Data items:
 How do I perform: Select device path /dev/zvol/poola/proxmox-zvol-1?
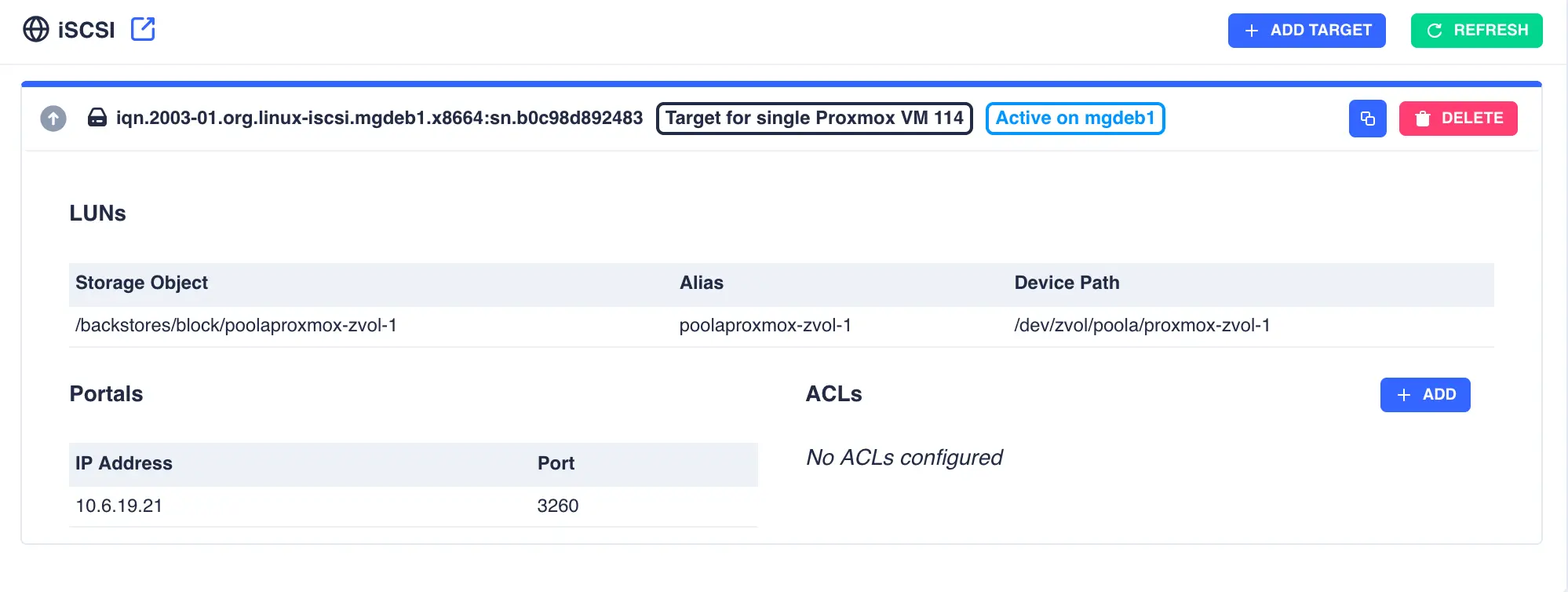tap(1143, 326)
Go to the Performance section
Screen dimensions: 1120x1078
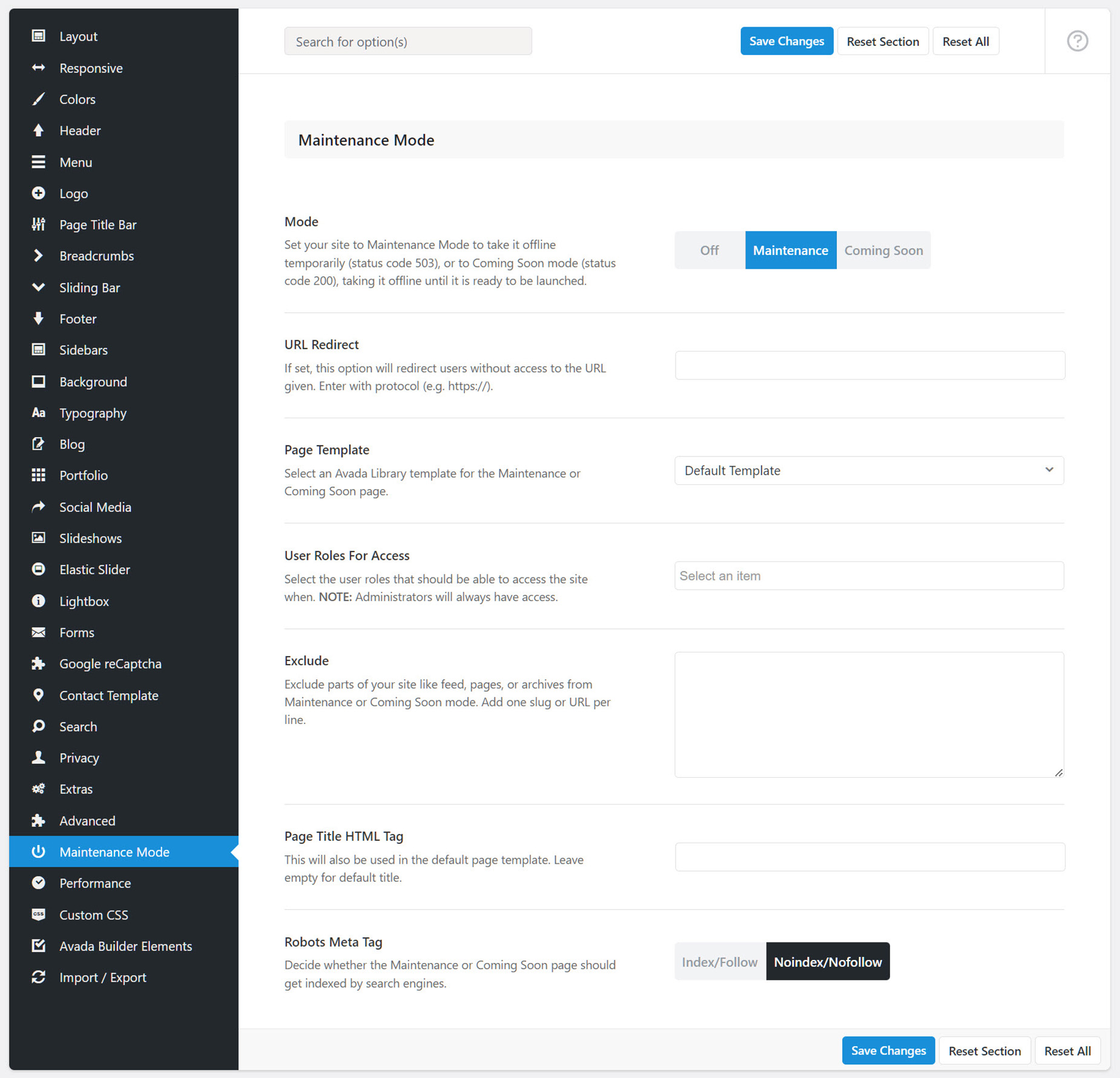pos(95,883)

- **TASK PROMPT**:
Output the entries exactly and keep every picture out of them.

- **COMPLETED TASK**:
 How do I perform: Select device path /dev/zvol/poola/proxmox-zvol-1?
tap(1143, 326)
Go to the Performance section
Screen dimensions: 1120x1078
pos(95,883)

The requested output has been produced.